═══ Data excerpts
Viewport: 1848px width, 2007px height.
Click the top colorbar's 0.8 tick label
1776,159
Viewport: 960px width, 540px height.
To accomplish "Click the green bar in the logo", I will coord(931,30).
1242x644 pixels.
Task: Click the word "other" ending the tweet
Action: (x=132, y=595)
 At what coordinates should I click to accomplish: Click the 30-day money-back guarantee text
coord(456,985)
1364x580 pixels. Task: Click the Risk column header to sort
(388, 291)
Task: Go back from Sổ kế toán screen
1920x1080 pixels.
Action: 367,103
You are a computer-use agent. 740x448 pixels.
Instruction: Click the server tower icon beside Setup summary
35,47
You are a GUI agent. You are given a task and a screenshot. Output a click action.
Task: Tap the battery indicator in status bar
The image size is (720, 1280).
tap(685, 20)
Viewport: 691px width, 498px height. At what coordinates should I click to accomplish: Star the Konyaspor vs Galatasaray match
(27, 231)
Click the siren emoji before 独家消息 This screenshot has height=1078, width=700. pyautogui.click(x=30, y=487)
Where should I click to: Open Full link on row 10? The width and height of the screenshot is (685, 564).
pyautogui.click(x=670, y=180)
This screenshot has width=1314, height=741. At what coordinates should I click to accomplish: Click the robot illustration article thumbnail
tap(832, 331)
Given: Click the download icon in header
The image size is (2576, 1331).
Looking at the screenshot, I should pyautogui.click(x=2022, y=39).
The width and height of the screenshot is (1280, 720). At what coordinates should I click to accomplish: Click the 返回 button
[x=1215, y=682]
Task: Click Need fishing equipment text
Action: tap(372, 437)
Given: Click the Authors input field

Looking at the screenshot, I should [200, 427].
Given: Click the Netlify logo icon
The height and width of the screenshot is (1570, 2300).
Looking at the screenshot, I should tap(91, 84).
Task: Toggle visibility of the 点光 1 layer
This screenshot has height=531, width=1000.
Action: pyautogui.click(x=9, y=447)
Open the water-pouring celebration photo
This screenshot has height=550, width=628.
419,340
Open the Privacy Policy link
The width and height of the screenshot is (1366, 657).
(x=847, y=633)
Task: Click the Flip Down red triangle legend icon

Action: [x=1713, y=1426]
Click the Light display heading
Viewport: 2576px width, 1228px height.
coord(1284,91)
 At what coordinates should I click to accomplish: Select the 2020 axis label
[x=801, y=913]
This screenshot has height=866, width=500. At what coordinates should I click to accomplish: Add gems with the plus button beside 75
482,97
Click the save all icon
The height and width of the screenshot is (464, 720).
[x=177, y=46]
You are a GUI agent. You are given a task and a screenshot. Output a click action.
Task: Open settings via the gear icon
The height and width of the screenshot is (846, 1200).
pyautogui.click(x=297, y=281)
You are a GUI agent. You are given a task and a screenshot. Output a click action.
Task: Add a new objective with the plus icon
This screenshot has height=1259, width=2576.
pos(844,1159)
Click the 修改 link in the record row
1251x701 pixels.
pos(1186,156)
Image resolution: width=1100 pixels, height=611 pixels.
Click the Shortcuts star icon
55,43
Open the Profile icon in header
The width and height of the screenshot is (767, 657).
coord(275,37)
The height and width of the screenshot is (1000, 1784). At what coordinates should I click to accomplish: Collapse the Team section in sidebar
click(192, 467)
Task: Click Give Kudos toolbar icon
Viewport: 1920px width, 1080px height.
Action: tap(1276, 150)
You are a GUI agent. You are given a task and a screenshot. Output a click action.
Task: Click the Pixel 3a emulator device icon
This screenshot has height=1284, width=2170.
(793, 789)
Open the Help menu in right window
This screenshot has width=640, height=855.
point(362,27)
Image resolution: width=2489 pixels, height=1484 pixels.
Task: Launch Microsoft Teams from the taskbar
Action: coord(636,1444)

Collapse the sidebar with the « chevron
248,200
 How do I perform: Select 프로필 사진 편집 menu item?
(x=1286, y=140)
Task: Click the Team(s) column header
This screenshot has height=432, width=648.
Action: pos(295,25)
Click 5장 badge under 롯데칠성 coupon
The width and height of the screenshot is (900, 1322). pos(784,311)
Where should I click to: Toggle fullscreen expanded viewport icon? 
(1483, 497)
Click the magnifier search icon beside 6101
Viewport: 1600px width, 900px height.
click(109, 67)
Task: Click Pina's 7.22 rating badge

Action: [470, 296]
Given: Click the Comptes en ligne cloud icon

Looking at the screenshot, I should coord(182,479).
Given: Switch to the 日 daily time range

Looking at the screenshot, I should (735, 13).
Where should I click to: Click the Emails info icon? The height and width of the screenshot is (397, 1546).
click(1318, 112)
══════
§ Task prompt
Rewrite all of the records above as a numbered list with one line per item, leaving out any blank lines.

§ The completed task
1. Viewport: 1848px width, 2007px height.
2. Click the top colorbar's 0.8 tick label
3. 1776,159
4. Viewport: 960px width, 540px height.
5. To accomplish "Click the green bar in the logo", I will coord(931,30).
6. 1242x644 pixels.
7. Task: Click the word "other" ending the tweet
8. Action: (x=132, y=595)
9.  At what coordinates should I click to accomplish: Click the 30-day money-back guarantee text
10. coord(456,985)
11. 1364x580 pixels. Task: Click the Risk column header to sort
12. (388, 291)
13. Task: Go back from Sổ kế toán screen
14. 1920x1080 pixels.
15. Action: 367,103
16. You are a computer-use agent. 740x448 pixels.
17. Instruction: Click the server tower icon beside Setup summary
18. 35,47
19. You are a GUI agent. You are given a task and a screenshot. Output a click action.
20. Task: Tap the battery indicator in status bar
21. The image size is (720, 1280).
22. tap(685, 20)
23. Viewport: 691px width, 498px height. At what coordinates should I click to accomplish: Star the Konyaspor vs Galatasaray match
24. (27, 231)
25. Click the siren emoji before 独家消息 This screenshot has height=1078, width=700. pyautogui.click(x=30, y=487)
26. Where should I click to: Open Full link on row 10? The width and height of the screenshot is (685, 564).
27. pyautogui.click(x=670, y=180)
28. This screenshot has width=1314, height=741. At what coordinates should I click to accomplish: Click the robot illustration article thumbnail
29. tap(832, 331)
30. Given: Click the download icon in header
31. The image size is (2576, 1331).
32. Looking at the screenshot, I should pyautogui.click(x=2022, y=39).
33. The width and height of the screenshot is (1280, 720). At what coordinates should I click to accomplish: Click the 返回 button
34. [x=1215, y=682]
35. Task: Click Need fishing equipment text
36. Action: tap(372, 437)
37. Given: Click the Authors input field
38. Looking at the screenshot, I should [200, 427].
39. Given: Click the Netlify logo icon
40. The height and width of the screenshot is (1570, 2300).
41. Looking at the screenshot, I should tap(91, 84).
42. Task: Toggle visibility of the 点光 1 layer
43. This screenshot has height=531, width=1000.
44. Action: pyautogui.click(x=9, y=447)
45. Open the water-pouring celebration photo
46. This screenshot has height=550, width=628.
47. 419,340
48. Open the Privacy Policy link
49. The width and height of the screenshot is (1366, 657).
50. (x=847, y=633)
51. Task: Click the Flip Down red triangle legend icon
52. Action: [x=1713, y=1426]
53. Click the Light display heading
54. Viewport: 2576px width, 1228px height.
55. coord(1284,91)
56.  At what coordinates should I click to accomplish: Select the 2020 axis label
57. [x=801, y=913]
58. This screenshot has height=866, width=500. At what coordinates should I click to accomplish: Add gems with the plus button beside 75
59. 482,97
60. Click the save all icon
61. The height and width of the screenshot is (464, 720).
62. [x=177, y=46]
63. You are a GUI agent. You are given a task and a screenshot. Output a click action.
64. Task: Open settings via the gear icon
65. The height and width of the screenshot is (846, 1200).
66. pyautogui.click(x=297, y=281)
67. You are a GUI agent. You are given a task and a screenshot. Output a click action.
68. Task: Add a new objective with the plus icon
69. This screenshot has height=1259, width=2576.
70. pos(844,1159)
71. Click the 修改 link in the record row
72. 1251x701 pixels.
73. pos(1186,156)
74. Image resolution: width=1100 pixels, height=611 pixels.
75. Click the Shortcuts star icon
76. 55,43
77. Open the Profile icon in header
78. The width and height of the screenshot is (767, 657).
79. coord(275,37)
80. The height and width of the screenshot is (1000, 1784). At what coordinates should I click to accomplish: Collapse the Team section in sidebar
81. click(192, 467)
82. Task: Click Give Kudos toolbar icon
83. Viewport: 1920px width, 1080px height.
84. Action: tap(1276, 150)
85. You are a GUI agent. You are given a task and a screenshot. Output a click action.
86. Task: Click the Pixel 3a emulator device icon
87. This screenshot has height=1284, width=2170.
88. (793, 789)
89. Open the Help menu in right window
90. This screenshot has width=640, height=855.
91. point(362,27)
92. Image resolution: width=2489 pixels, height=1484 pixels.
93. Task: Launch Microsoft Teams from the taskbar
94. Action: coord(636,1444)
95. Collapse the sidebar with the « chevron
96. 248,200
97.  How do I perform: Select 프로필 사진 편집 menu item?
98. (x=1286, y=140)
99. Task: Click the Team(s) column header
100. This screenshot has height=432, width=648.
101. Action: pos(295,25)
102. Click 5장 badge under 롯데칠성 coupon
103. The width and height of the screenshot is (900, 1322). pos(784,311)
104. Where should I click to: Toggle fullscreen expanded viewport icon? 
105. (1483, 497)
106. Click the magnifier search icon beside 6101
107. Viewport: 1600px width, 900px height.
108. click(109, 67)
109. Task: Click Pina's 7.22 rating badge
110. Action: [470, 296]
111. Given: Click the Comptes en ligne cloud icon
112. Looking at the screenshot, I should coord(182,479).
113. Given: Switch to the 日 daily time range
114. Looking at the screenshot, I should (735, 13).
115. Where should I click to: Click the Emails info icon? The height and width of the screenshot is (397, 1546).
116. click(1318, 112)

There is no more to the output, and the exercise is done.